> **TASK TO COMPLETE**
Look below and pull out each line with the word "pixels".

(Extracted records)
((
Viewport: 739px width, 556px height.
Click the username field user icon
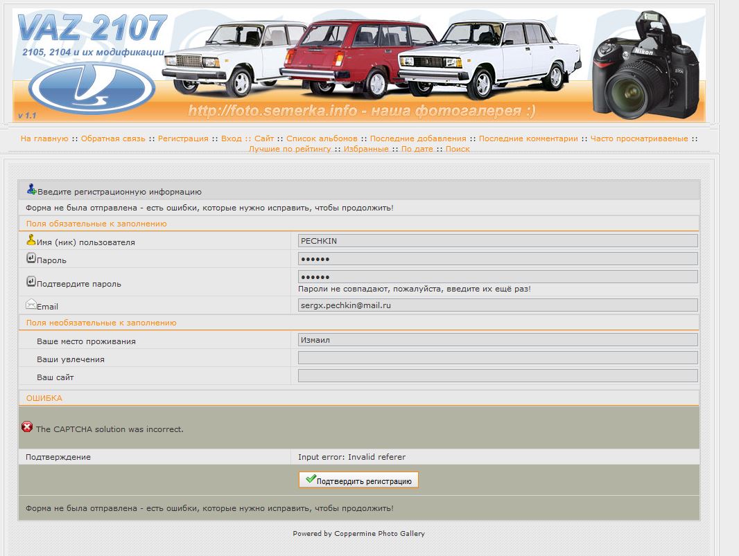tap(31, 240)
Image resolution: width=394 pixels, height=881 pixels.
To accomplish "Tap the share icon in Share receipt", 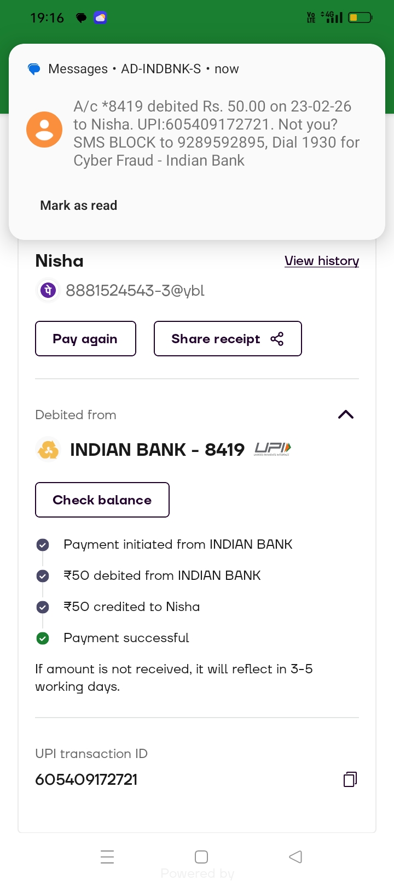I will (x=277, y=339).
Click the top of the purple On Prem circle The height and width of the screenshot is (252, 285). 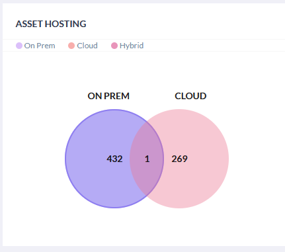pos(114,113)
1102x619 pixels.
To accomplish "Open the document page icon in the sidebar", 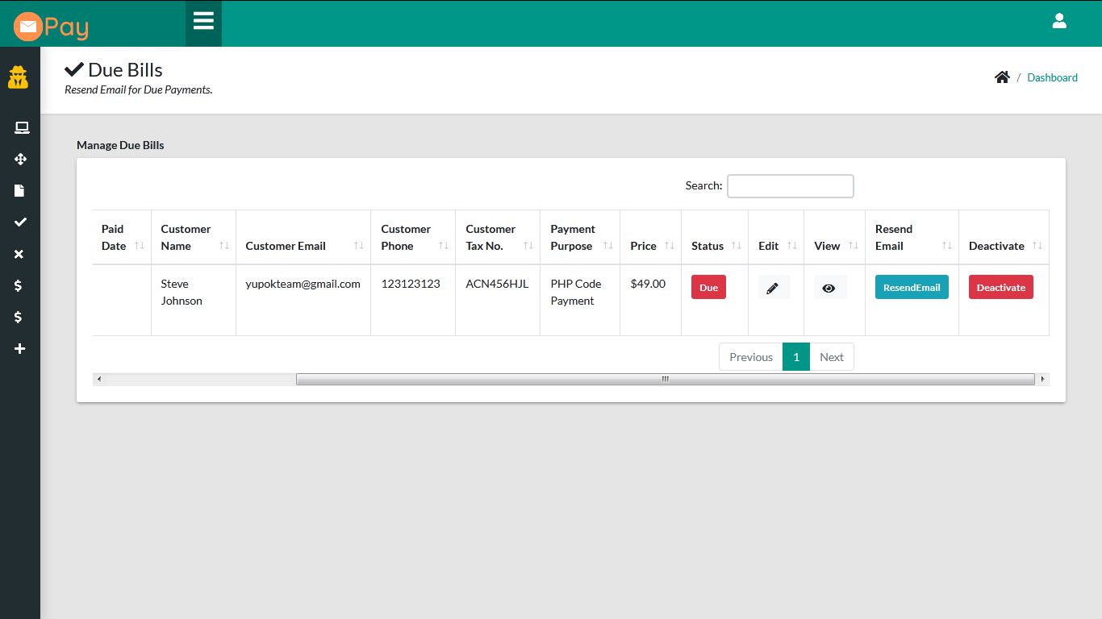I will pos(21,190).
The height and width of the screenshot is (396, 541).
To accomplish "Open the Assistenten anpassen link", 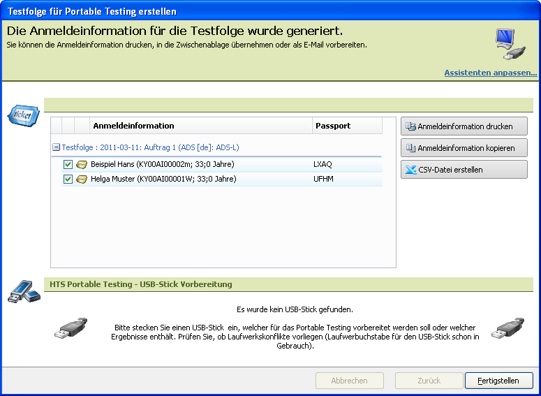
))
> **ANSWER TO THE EXERCISE**
Image resolution: width=394 pixels, height=881 pixels.
1102x619 pixels.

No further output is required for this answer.